Der Fall Joana Marques vs. Anjos wurde von mehreren portugiesischen Komikern kommentiert, darunter auch João Manzarra. „Es geht darum, ein Thema über die Zeit lebendig zu halten“, sagte der Moderator des Podcasts A Beleza das Pequenas Coisas von Expresso. „Wenn es diesen Fall nicht gegeben hätte, würde niemand darüber reden. Das bringt alle dazu, sich das Video anzusehen.“
Diogo Batáguas, Autor von Conteúdo Batáguas , sprach das Thema im Monatsprogramm an: „Kommt schon, Leute, es war ein einminütiges Video mit lustigen Gesichtern. Das Restaurant Dom Bacalhau in Lausanne wird euch nicht für die Gala zum 35-jährigen Jubiläum der ethnografischen Folkloregruppe aus Santa Maria Rio de Meão engagieren, nur weil Joana Marques auf Instagram einen Witz gemacht hat.“
Auch Ricardo Araújo Pereira äußerte sich in dem Podcast Assim Vamos Ter de Falar de Outra Maneira , den er zusammen mit José Diogo Quintela und Miguel Góis teilt: „Es handelt sich um ein Video, das Joana auf Instagram gemacht hat, ein einminütiges Video.
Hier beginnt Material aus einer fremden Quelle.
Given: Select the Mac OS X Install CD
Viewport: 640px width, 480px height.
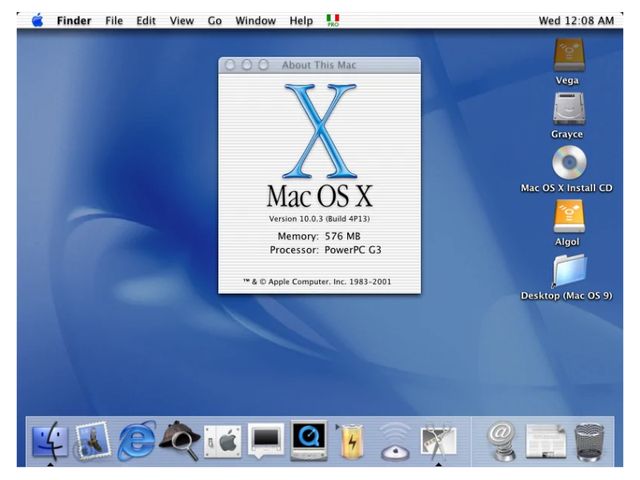Looking at the screenshot, I should click(567, 163).

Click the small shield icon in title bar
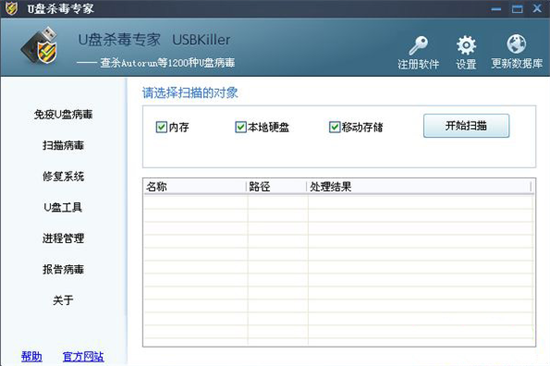pyautogui.click(x=11, y=8)
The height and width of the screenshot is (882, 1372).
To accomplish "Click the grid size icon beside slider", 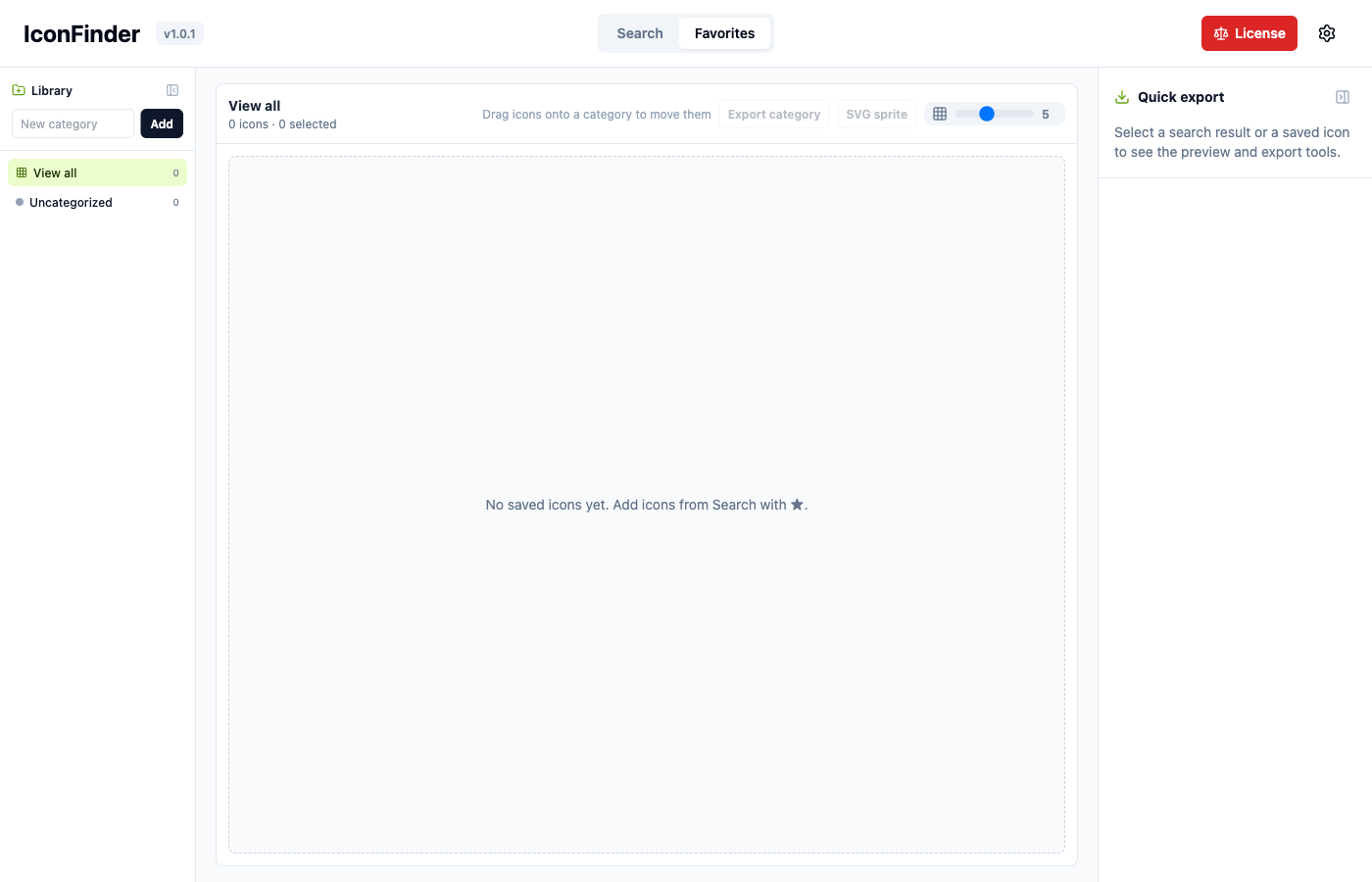I will pos(940,114).
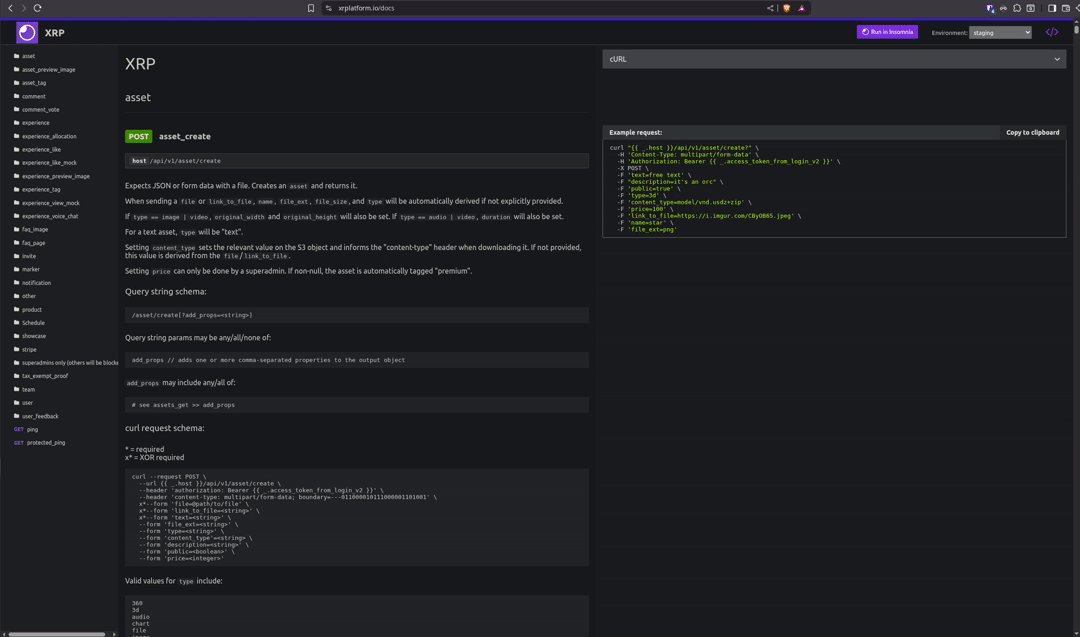Toggle the browser sidebar panel icon
The width and height of the screenshot is (1080, 637).
coord(1052,8)
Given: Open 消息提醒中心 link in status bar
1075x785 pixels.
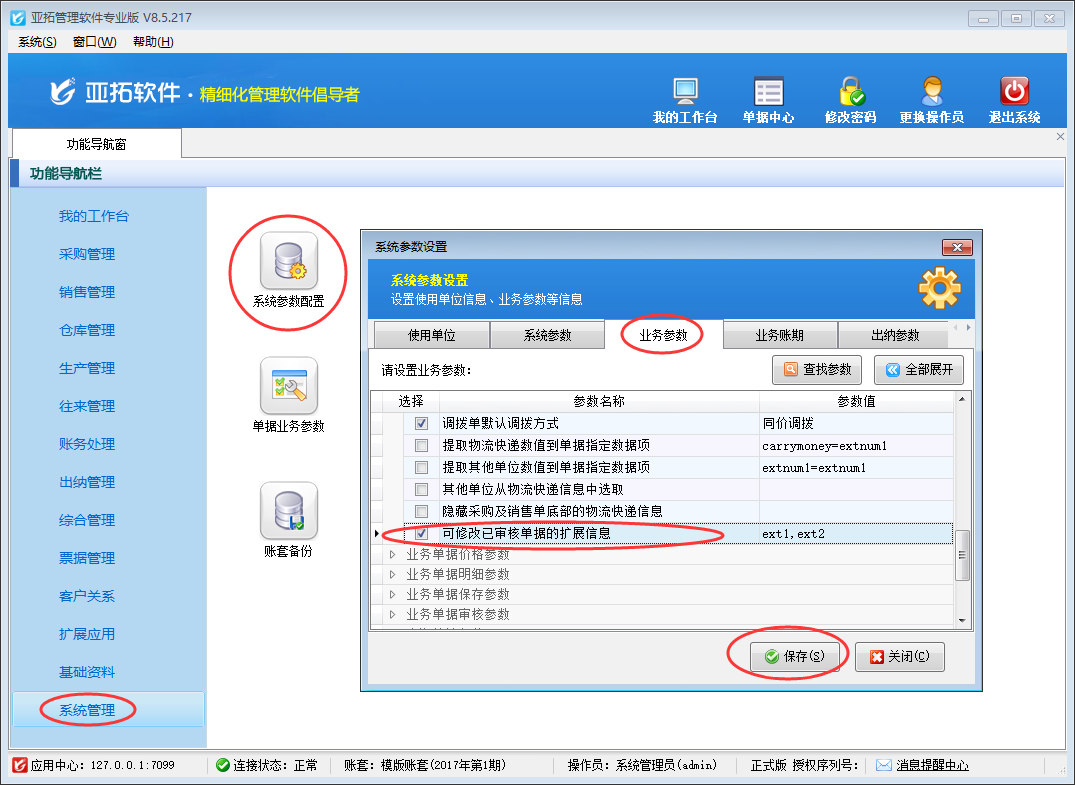Looking at the screenshot, I should tap(932, 765).
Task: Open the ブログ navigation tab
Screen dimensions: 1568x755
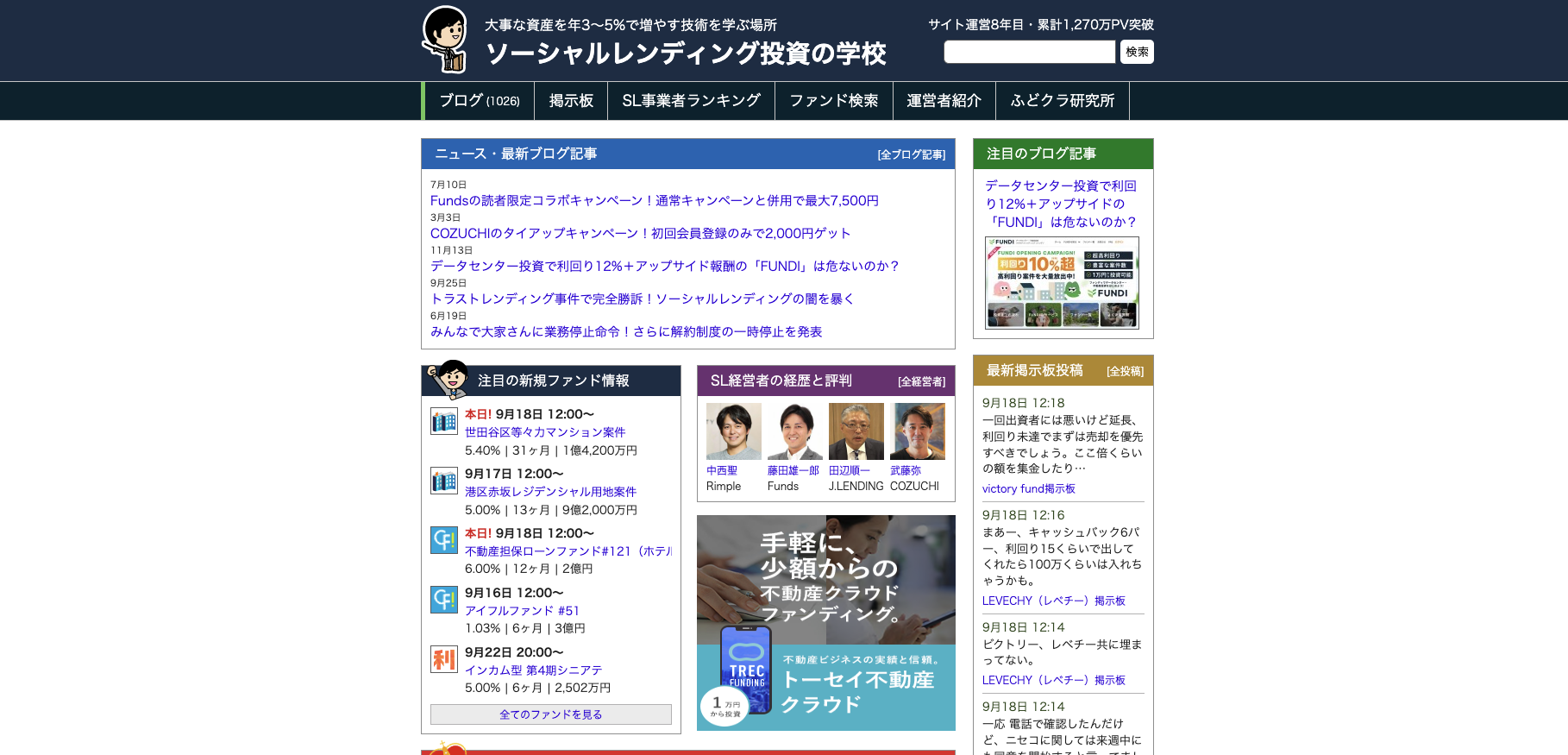Action: click(x=480, y=101)
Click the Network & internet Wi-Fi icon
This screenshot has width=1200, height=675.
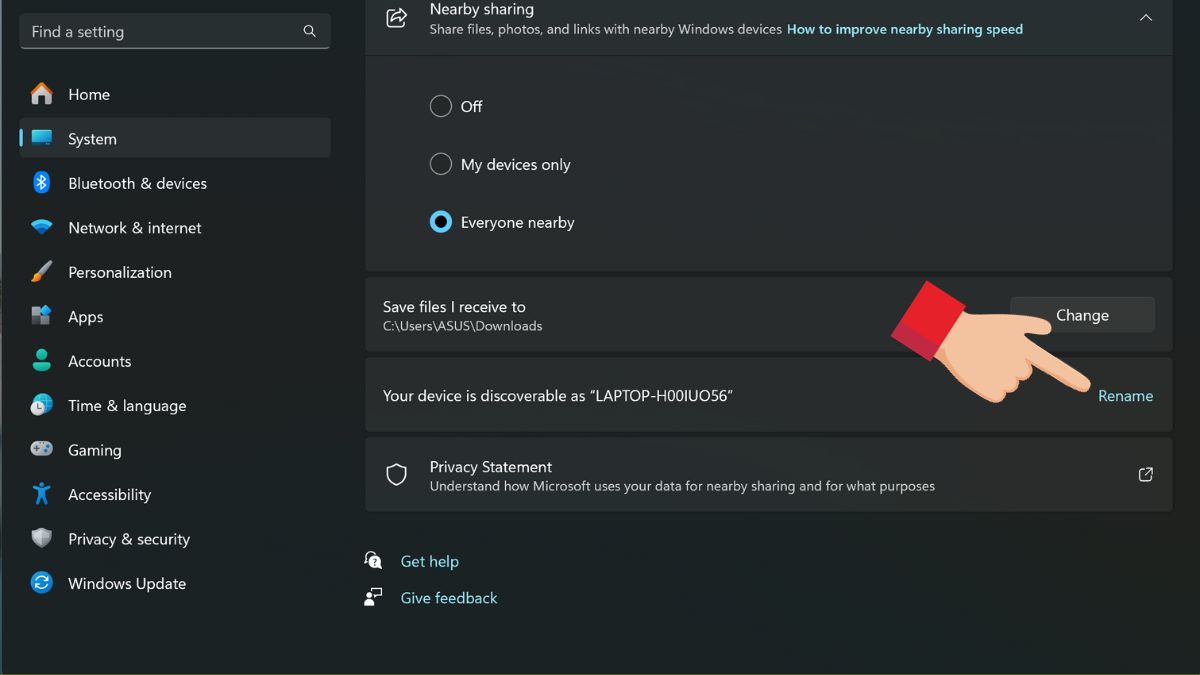[41, 228]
Dieses einminütige Video hat einen Schaden von 1,1 Millionen Euro verursacht. Die Anjos behaupten, ihnen sei durch das Video ein Schaden in Form von Vertragsverletzungen entstanden, da Produzenten sie nicht mehr einluden, zu arbeiten oder Konzerte zu geben. Die Agentur selbst hat verraten, dass sie in den letzten, ich weiß nicht, 12 Jahren etwas über 200.000 Euro pro Jahr verdient haben. Daher hat ihnen Joanas einminütiges Video einen Schaden von sieben Jahren Arbeit verursacht. Inzwischen sind sie wieder zur Arbeit zurückgekehrt und haben sich, nun ja, nicht beschwert“, fasste der Komiker zusammen.